%%

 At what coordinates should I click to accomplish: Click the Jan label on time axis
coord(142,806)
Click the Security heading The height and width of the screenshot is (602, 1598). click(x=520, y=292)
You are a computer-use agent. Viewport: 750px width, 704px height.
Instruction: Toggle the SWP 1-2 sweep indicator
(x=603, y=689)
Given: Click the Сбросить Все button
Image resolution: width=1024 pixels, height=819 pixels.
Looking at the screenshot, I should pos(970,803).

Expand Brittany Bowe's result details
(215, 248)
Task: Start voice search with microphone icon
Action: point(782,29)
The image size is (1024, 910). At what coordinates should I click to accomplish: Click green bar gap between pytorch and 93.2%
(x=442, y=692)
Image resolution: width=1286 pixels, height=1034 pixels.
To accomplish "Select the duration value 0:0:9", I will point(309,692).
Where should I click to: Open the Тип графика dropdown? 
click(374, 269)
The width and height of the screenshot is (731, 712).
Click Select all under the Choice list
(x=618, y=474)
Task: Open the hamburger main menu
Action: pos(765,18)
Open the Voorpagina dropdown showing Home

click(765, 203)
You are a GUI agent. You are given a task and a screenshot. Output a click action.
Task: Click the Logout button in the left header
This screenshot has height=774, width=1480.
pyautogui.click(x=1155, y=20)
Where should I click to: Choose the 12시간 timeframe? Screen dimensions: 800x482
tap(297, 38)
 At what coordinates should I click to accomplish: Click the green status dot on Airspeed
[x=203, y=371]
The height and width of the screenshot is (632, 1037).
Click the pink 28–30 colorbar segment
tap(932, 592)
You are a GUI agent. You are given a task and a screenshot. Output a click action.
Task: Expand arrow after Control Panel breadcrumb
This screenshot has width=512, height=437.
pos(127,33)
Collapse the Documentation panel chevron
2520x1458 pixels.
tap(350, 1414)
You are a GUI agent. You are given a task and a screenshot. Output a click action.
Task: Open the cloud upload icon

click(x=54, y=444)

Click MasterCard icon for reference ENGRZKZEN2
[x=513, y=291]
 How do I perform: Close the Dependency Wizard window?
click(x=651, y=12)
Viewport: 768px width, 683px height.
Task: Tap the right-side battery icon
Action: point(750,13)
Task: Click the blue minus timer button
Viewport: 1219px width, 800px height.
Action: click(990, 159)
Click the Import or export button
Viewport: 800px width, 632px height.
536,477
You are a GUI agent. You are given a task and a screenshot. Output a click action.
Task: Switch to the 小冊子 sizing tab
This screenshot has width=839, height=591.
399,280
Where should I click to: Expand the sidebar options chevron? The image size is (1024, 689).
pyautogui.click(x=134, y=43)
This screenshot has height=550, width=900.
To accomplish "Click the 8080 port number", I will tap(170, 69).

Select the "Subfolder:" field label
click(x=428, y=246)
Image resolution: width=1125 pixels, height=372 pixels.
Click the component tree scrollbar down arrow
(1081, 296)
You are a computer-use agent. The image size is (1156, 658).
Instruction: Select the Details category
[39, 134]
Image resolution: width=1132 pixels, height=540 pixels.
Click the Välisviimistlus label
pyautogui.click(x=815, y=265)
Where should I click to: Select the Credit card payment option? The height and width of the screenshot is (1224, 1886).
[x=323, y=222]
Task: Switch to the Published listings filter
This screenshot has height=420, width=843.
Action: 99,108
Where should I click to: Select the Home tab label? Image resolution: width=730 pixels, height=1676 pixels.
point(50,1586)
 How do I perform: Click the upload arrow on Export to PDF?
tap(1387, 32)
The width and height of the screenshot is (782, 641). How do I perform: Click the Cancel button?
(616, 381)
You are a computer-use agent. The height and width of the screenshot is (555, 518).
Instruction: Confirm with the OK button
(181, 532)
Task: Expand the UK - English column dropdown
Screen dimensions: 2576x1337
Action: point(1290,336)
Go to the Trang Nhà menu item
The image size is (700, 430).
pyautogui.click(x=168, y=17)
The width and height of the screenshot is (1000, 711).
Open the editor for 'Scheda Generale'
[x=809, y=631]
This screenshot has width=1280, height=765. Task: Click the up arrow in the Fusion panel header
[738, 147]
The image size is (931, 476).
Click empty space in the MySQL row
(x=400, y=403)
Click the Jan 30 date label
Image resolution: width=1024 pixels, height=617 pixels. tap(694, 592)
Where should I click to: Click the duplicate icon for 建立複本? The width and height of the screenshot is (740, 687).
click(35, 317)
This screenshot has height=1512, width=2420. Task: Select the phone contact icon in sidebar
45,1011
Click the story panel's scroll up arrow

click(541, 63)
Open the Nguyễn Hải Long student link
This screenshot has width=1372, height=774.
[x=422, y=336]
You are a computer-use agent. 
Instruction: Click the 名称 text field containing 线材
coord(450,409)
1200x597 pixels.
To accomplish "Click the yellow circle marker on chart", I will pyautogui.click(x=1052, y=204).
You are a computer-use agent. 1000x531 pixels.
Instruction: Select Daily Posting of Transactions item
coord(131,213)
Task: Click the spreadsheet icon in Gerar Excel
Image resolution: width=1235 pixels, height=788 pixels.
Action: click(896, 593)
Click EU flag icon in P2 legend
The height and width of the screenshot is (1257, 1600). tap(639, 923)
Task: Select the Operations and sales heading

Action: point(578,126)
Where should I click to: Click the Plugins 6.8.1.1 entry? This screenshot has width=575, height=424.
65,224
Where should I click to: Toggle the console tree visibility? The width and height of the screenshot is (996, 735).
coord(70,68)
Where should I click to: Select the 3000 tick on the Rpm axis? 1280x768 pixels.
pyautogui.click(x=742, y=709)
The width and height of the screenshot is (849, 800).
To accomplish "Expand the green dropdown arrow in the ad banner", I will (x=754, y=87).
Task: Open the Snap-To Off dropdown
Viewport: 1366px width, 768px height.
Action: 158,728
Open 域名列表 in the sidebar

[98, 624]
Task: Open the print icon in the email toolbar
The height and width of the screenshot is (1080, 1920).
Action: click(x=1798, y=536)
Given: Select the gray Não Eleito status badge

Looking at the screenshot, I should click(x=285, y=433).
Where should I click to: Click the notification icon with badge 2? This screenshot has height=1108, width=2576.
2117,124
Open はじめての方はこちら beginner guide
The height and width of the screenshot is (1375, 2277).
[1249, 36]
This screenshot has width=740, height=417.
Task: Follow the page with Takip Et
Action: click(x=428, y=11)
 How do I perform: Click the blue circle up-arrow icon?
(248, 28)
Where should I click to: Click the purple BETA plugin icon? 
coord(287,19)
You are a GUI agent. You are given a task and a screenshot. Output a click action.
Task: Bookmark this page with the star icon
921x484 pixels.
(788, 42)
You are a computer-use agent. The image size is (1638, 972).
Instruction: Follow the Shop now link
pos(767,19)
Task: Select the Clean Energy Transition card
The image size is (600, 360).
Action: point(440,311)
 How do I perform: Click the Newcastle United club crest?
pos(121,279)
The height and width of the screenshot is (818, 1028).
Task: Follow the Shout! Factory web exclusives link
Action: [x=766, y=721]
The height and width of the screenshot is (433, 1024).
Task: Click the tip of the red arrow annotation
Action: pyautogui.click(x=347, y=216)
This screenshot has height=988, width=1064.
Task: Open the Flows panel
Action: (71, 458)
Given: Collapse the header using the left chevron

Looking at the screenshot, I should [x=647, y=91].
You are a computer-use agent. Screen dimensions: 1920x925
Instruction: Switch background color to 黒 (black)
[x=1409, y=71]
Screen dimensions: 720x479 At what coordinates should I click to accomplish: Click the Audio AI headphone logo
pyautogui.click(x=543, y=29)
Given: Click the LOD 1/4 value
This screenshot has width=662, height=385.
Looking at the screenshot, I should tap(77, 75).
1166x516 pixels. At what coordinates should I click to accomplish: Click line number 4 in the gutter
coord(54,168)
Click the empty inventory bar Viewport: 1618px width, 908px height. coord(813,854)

%%

» Your goal: Reproduce all of the records above verbatim, line by line, with no alterations.

» Finished exercise:
 At what coordinates should I click to accomplish: Click the Jan label on time axis
coord(142,806)
Click the Security heading The height and width of the screenshot is (602, 1598). click(x=520, y=292)
You are a computer-use agent. Viewport: 750px width, 704px height.
Instruction: Toggle the SWP 1-2 sweep indicator
(x=603, y=689)
Given: Click the Сбросить Все button
Image resolution: width=1024 pixels, height=819 pixels.
Looking at the screenshot, I should pos(970,803).

Expand Brittany Bowe's result details
(215, 248)
Task: Start voice search with microphone icon
Action: point(782,29)
The image size is (1024, 910). At what coordinates should I click to accomplish: Click green bar gap between pytorch and 93.2%
(x=442, y=692)
Image resolution: width=1286 pixels, height=1034 pixels.
To accomplish "Select the duration value 0:0:9", I will point(309,692).
Where should I click to: Open the Тип графика dropdown? 
click(374, 269)
The width and height of the screenshot is (731, 712).
Click Select all under the Choice list
(x=618, y=474)
Task: Open the hamburger main menu
Action: pos(765,18)
Open the Voorpagina dropdown showing Home

click(765, 203)
You are a GUI agent. You are given a task and a screenshot. Output a click action.
Task: Click the Logout button in the left header
This screenshot has height=774, width=1480.
pyautogui.click(x=1155, y=20)
Where should I click to: Choose the 12시간 timeframe? Screen dimensions: 800x482
tap(297, 38)
 At what coordinates should I click to accomplish: Click the green status dot on Airspeed
[x=203, y=371]
The height and width of the screenshot is (632, 1037).
Click the pink 28–30 colorbar segment
tap(932, 592)
You are a GUI agent. You are given a task and a screenshot. Output a click action.
Task: Expand arrow after Control Panel breadcrumb
This screenshot has width=512, height=437.
pos(127,33)
Collapse the Documentation panel chevron
2520x1458 pixels.
tap(350, 1414)
You are a GUI agent. You are given a task and a screenshot. Output a click action.
Task: Open the cloud upload icon

click(x=54, y=444)

Click MasterCard icon for reference ENGRZKZEN2
[x=513, y=291]
 How do I perform: Close the Dependency Wizard window?
click(x=651, y=12)
Viewport: 768px width, 683px height.
Task: Tap the right-side battery icon
Action: point(750,13)
Task: Click the blue minus timer button
Viewport: 1219px width, 800px height.
Action: click(990, 159)
Click the Import or export button
Viewport: 800px width, 632px height.
536,477
You are a GUI agent. You are given a task and a screenshot. Output a click action.
Task: Switch to the 小冊子 sizing tab
This screenshot has width=839, height=591.
399,280
Where should I click to: Expand the sidebar options chevron? The image size is (1024, 689).
pyautogui.click(x=134, y=43)
This screenshot has height=550, width=900.
To accomplish "Click the 8080 port number", I will tap(170, 69).

Select the "Subfolder:" field label
click(x=428, y=246)
Image resolution: width=1125 pixels, height=372 pixels.
Click the component tree scrollbar down arrow
(1081, 296)
You are a computer-use agent. The image size is (1156, 658).
Instruction: Select the Details category
[39, 134]
Image resolution: width=1132 pixels, height=540 pixels.
Click the Välisviimistlus label
pyautogui.click(x=815, y=265)
Where should I click to: Select the Credit card payment option? The height and width of the screenshot is (1224, 1886).
[x=323, y=222]
Task: Switch to the Published listings filter
This screenshot has height=420, width=843.
Action: 99,108
Where should I click to: Select the Home tab label? Image resolution: width=730 pixels, height=1676 pixels.
point(50,1586)
 How do I perform: Click the upload arrow on Export to PDF?
tap(1387, 32)
The width and height of the screenshot is (782, 641). How do I perform: Click the Cancel button?
(616, 381)
You are a computer-use agent. The height and width of the screenshot is (555, 518).
Instruction: Confirm with the OK button
(181, 532)
Task: Expand the UK - English column dropdown
Screen dimensions: 2576x1337
Action: point(1290,336)
Go to the Trang Nhà menu item
The image size is (700, 430).
pyautogui.click(x=168, y=17)
The width and height of the screenshot is (1000, 711).
Open the editor for 'Scheda Generale'
[x=809, y=631]
This screenshot has width=1280, height=765. Task: Click the up arrow in the Fusion panel header
[738, 147]
The image size is (931, 476).
Click empty space in the MySQL row
(x=400, y=403)
Click the Jan 30 date label
Image resolution: width=1024 pixels, height=617 pixels. tap(694, 592)
Where should I click to: Click the duplicate icon for 建立複本? The width and height of the screenshot is (740, 687).
click(35, 317)
This screenshot has height=1512, width=2420. Task: Select the phone contact icon in sidebar
45,1011
Click the story panel's scroll up arrow

click(541, 63)
Open the Nguyễn Hải Long student link
This screenshot has width=1372, height=774.
[x=422, y=336]
You are a computer-use agent. 
Instruction: Click the 名称 text field containing 线材
coord(450,409)
1200x597 pixels.
To accomplish "Click the yellow circle marker on chart", I will pyautogui.click(x=1052, y=204).
You are a computer-use agent. 1000x531 pixels.
Instruction: Select Daily Posting of Transactions item
coord(131,213)
Task: Click the spreadsheet icon in Gerar Excel
Image resolution: width=1235 pixels, height=788 pixels.
Action: click(896, 593)
Click EU flag icon in P2 legend
The height and width of the screenshot is (1257, 1600). tap(639, 923)
Task: Select the Operations and sales heading

Action: point(578,126)
Where should I click to: Click the Plugins 6.8.1.1 entry? This screenshot has width=575, height=424.
65,224
Where should I click to: Toggle the console tree visibility? The width and height of the screenshot is (996, 735).
coord(70,68)
Where should I click to: Select the 3000 tick on the Rpm axis? 1280x768 pixels.
pyautogui.click(x=742, y=709)
The width and height of the screenshot is (849, 800).
To accomplish "Expand the green dropdown arrow in the ad banner", I will (x=754, y=87).
Task: Open the Snap-To Off dropdown
Viewport: 1366px width, 768px height.
Action: 158,728
Open 域名列表 in the sidebar

[98, 624]
Task: Open the print icon in the email toolbar
The height and width of the screenshot is (1080, 1920).
Action: click(x=1798, y=536)
Given: Select the gray Não Eleito status badge

Looking at the screenshot, I should click(x=285, y=433).
Where should I click to: Click the notification icon with badge 2? This screenshot has height=1108, width=2576.
2117,124
Open はじめての方はこちら beginner guide
The height and width of the screenshot is (1375, 2277).
[1249, 36]
This screenshot has width=740, height=417.
Task: Follow the page with Takip Et
Action: click(x=428, y=11)
 How do I perform: Click the blue circle up-arrow icon?
(248, 28)
Where should I click to: Click the purple BETA plugin icon? 
coord(287,19)
You are a GUI agent. You are given a task and a screenshot. Output a click action.
Task: Bookmark this page with the star icon
921x484 pixels.
(788, 42)
You are a computer-use agent. The image size is (1638, 972).
Instruction: Follow the Shop now link
pos(767,19)
Task: Select the Clean Energy Transition card
The image size is (600, 360).
Action: point(440,311)
 How do I perform: Click the Newcastle United club crest?
pos(121,279)
The height and width of the screenshot is (818, 1028).
Task: Follow the Shout! Factory web exclusives link
Action: [x=766, y=721]
The height and width of the screenshot is (433, 1024).
Task: Click the tip of the red arrow annotation
Action: pyautogui.click(x=347, y=216)
This screenshot has height=988, width=1064.
Task: Open the Flows panel
Action: (71, 458)
Given: Collapse the header using the left chevron

Looking at the screenshot, I should [x=647, y=91].
You are a computer-use agent. Screen dimensions: 1920x925
Instruction: Switch background color to 黒 (black)
[x=1409, y=71]
Screen dimensions: 720x479 At what coordinates should I click to accomplish: Click the Audio AI headphone logo
pyautogui.click(x=543, y=29)
Given: Click the LOD 1/4 value
This screenshot has width=662, height=385.
Looking at the screenshot, I should tap(77, 75).
1166x516 pixels. At what coordinates should I click to accomplish: Click line number 4 in the gutter
coord(54,168)
Click the empty inventory bar Viewport: 1618px width, 908px height. coord(813,854)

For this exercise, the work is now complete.